Graduation Brings Jobs and Opportunities for WOUB Students< < Back to
Tyler Corbit and Ben Schwartz are taking the next step in their careers
ATHENS, OH – Two Ohio University students who work in the newsroom at WOUB Public Media have graduated and already know what they’ll be doing next. Tyler Corbit and Ben Schwartz, both news and information majors, participated in the Fall Semester Undergraduate Graduation ceremony over the weekend (Saturday, December 14) and are set to launch their careers.
“I have accepted a television news producing position in Harrisburg, Pennsylvania,” said Corbit, who is originally from North Canton, Ohio. “When I interviewed, they told me that they waived the two-years of work experience that they require for most people. I was able to show them the work I did in the newsroom at WOUB, and they felt that it mirrored the work experience of a professional station.”
Corbit has been working at WOUB since fall semester of his freshman year.

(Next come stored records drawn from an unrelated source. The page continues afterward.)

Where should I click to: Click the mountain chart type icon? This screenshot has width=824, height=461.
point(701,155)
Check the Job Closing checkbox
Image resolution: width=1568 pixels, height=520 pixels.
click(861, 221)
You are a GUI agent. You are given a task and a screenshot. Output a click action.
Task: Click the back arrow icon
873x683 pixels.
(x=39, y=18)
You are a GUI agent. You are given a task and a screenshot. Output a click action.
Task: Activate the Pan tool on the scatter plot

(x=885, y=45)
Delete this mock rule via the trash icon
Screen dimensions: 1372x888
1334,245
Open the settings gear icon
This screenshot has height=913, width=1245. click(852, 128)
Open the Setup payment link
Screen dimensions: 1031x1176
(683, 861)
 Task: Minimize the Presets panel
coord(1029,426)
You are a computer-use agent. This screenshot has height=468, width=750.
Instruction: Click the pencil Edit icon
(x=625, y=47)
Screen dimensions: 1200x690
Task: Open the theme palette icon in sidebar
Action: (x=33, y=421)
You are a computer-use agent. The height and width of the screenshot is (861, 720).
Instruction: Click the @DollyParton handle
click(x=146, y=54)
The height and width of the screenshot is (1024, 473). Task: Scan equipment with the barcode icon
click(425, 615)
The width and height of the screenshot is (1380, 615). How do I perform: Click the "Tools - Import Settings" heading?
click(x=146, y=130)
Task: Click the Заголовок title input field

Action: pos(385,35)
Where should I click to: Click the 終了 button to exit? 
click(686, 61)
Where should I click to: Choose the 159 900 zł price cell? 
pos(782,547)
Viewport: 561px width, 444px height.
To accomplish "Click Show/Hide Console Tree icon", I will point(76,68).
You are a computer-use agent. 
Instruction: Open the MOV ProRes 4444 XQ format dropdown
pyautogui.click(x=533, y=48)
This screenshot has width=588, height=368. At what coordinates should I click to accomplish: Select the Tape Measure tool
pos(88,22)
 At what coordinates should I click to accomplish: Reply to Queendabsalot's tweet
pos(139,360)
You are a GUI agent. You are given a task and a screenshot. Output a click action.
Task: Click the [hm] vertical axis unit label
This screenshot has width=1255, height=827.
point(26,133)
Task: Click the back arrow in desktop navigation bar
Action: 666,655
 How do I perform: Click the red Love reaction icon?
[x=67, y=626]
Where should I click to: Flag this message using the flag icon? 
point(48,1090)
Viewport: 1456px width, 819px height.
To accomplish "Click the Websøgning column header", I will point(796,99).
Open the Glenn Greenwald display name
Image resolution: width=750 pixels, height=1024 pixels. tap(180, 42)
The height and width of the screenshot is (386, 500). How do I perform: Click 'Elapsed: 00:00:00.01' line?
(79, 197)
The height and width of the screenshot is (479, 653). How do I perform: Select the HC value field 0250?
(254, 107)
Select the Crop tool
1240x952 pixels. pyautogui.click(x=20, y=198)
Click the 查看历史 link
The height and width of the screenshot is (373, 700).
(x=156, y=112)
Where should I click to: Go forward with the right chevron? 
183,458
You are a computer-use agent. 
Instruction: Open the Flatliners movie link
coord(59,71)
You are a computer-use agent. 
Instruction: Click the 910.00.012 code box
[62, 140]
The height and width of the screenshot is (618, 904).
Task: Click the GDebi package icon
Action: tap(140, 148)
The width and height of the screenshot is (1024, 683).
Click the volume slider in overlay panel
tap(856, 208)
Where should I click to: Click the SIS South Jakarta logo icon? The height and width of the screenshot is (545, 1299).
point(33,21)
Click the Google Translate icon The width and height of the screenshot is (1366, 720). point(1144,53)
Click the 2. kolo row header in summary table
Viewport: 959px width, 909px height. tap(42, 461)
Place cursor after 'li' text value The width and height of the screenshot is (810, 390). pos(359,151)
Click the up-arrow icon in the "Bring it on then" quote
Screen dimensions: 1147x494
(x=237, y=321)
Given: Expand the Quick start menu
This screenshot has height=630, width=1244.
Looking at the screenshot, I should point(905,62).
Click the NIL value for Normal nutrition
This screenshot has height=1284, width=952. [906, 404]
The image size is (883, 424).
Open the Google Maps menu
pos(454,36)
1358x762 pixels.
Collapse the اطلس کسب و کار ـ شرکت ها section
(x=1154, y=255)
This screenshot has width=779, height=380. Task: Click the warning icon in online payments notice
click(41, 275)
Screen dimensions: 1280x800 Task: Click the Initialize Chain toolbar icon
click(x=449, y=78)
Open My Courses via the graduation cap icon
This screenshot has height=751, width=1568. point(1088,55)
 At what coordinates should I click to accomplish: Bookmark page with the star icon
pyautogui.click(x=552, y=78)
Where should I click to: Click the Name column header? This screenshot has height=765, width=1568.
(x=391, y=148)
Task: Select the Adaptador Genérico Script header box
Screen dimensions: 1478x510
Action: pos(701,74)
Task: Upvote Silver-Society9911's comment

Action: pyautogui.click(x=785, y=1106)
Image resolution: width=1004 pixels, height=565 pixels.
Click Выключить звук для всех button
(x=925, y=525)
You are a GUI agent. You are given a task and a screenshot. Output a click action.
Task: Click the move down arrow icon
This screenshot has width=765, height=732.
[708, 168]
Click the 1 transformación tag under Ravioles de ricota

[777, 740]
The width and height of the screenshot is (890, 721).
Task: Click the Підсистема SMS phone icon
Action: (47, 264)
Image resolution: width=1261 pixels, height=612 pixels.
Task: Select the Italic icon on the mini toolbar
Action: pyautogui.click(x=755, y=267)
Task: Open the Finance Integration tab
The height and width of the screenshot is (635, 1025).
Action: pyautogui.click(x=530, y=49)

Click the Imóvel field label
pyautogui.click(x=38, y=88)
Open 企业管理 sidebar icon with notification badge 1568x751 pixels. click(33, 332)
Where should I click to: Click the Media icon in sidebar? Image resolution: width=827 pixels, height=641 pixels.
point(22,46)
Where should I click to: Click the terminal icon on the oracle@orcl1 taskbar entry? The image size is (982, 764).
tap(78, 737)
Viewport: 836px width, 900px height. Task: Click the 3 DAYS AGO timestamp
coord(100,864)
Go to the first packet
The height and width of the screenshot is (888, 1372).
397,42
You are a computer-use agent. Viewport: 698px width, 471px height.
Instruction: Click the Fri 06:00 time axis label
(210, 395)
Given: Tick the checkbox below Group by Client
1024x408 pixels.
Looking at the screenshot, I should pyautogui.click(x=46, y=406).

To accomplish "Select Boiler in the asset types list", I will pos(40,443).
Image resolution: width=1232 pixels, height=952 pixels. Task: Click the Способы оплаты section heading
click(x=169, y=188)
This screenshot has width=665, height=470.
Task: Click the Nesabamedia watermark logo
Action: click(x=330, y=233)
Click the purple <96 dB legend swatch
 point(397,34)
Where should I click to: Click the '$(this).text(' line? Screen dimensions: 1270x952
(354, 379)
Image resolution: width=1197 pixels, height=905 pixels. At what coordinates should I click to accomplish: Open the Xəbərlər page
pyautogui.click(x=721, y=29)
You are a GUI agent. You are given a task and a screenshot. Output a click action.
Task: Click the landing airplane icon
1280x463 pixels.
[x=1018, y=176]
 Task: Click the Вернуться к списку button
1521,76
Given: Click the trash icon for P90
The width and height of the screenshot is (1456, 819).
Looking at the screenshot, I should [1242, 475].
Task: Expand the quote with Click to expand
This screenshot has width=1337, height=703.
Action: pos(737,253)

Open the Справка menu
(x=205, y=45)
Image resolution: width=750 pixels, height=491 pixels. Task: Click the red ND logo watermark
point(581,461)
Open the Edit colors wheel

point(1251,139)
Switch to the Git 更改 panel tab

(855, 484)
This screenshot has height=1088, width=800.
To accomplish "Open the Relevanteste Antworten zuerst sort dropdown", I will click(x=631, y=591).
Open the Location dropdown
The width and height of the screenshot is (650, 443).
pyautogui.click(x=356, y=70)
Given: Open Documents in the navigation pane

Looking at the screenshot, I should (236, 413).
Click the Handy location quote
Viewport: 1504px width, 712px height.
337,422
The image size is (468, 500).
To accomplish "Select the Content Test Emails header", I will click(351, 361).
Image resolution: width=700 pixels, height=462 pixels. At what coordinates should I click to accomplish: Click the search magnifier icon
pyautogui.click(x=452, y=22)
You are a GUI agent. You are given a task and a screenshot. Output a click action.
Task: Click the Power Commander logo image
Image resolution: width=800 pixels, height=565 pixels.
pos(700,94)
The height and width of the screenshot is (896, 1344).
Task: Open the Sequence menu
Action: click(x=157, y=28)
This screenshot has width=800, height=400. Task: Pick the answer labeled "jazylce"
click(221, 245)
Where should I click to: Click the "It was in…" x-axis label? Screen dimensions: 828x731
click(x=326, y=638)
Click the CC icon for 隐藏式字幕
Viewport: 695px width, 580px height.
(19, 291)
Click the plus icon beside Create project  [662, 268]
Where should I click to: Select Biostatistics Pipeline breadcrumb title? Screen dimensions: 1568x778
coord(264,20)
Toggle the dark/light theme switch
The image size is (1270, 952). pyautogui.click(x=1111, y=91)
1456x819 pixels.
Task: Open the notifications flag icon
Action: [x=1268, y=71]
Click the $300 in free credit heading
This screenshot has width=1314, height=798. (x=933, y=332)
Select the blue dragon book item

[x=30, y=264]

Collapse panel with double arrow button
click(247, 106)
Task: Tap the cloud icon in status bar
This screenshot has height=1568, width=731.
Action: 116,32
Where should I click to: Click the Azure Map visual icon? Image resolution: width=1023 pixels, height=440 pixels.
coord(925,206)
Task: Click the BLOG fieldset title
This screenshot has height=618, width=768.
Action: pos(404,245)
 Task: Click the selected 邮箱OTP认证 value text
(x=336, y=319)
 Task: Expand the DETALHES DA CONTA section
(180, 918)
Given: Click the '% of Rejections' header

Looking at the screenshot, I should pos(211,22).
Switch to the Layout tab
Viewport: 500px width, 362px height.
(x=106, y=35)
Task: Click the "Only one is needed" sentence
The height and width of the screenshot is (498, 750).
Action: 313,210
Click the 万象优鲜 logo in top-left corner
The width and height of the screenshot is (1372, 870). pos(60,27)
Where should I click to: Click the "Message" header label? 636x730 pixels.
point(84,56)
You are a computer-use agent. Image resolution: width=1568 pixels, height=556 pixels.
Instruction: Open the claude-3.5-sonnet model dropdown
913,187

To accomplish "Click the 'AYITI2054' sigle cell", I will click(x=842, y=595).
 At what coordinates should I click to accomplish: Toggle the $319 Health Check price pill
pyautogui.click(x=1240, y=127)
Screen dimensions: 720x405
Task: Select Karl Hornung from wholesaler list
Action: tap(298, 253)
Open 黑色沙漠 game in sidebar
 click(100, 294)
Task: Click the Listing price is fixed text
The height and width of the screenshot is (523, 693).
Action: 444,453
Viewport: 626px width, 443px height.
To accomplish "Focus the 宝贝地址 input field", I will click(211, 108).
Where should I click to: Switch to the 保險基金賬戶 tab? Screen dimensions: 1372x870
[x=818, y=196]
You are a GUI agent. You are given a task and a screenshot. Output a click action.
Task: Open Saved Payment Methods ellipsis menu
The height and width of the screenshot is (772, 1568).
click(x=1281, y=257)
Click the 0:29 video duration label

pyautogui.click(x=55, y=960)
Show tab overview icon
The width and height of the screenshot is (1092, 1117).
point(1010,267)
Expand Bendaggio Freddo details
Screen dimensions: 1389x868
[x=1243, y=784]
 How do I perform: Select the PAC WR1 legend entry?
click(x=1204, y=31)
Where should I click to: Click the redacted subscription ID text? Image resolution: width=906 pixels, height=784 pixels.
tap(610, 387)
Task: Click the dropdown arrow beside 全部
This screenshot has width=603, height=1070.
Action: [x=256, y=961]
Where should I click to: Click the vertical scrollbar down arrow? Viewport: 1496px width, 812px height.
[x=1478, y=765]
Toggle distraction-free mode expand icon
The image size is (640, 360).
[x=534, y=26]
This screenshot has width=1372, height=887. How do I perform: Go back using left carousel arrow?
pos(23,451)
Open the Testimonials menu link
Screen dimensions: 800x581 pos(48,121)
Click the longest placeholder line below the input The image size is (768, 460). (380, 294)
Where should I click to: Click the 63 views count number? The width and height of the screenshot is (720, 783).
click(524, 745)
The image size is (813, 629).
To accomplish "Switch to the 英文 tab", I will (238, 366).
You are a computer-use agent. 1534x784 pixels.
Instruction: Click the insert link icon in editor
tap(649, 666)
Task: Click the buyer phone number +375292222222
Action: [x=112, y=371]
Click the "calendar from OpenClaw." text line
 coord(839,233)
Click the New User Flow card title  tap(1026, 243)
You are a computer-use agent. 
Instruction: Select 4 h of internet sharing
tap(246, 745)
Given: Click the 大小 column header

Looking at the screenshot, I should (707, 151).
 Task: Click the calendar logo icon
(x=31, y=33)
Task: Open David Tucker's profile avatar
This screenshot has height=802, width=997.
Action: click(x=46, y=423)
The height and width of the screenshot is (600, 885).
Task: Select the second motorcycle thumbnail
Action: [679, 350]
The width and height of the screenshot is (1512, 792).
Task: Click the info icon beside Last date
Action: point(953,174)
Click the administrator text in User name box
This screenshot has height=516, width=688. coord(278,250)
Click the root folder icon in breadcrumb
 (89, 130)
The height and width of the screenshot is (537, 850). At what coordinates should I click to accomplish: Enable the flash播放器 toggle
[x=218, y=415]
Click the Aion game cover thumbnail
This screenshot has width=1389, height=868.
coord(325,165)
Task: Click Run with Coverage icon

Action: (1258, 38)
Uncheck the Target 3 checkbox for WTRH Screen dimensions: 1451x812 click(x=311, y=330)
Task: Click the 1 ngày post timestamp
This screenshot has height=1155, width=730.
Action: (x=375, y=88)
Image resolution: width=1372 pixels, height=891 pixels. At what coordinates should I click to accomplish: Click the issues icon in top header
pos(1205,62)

He started out in sports but moved into producing news and realized news was the place for him.
“I originally thought I wanted to be a sports anchor, but I wasn’t as polished on the air as I thought I would need to be. When I decided to try news, it was because I thought there would be better job opportunities in news, and I wanted to become more well-rounded,” said Corbit. “Then, I fell in love with producing news and the news dynamic.”
Corbit starts his new position on January 8.
Schwartz, who is originally from Chicago, Illinois, has been selected to participate in the E.W. Scripps School of Journalism Statehouse News Bureau Fellowship program during spring semester 2020. The paid internship will offer Schwartz the opportunity to cover public affairs in Ohio’s capital city. The Statehouse News Bureau fellows’ reporting may be published by any news organization, inside or outside Ohio.
“I’m extremely excited,” said Schwartz. “Since I’ve come to Ohio, I’ve really started to realize how important local politics are and also the importance of the state legislature even compared to the federal government. It impacts people’s daily lives much more. It’s a great privilege, and I’m excited to be doing it.”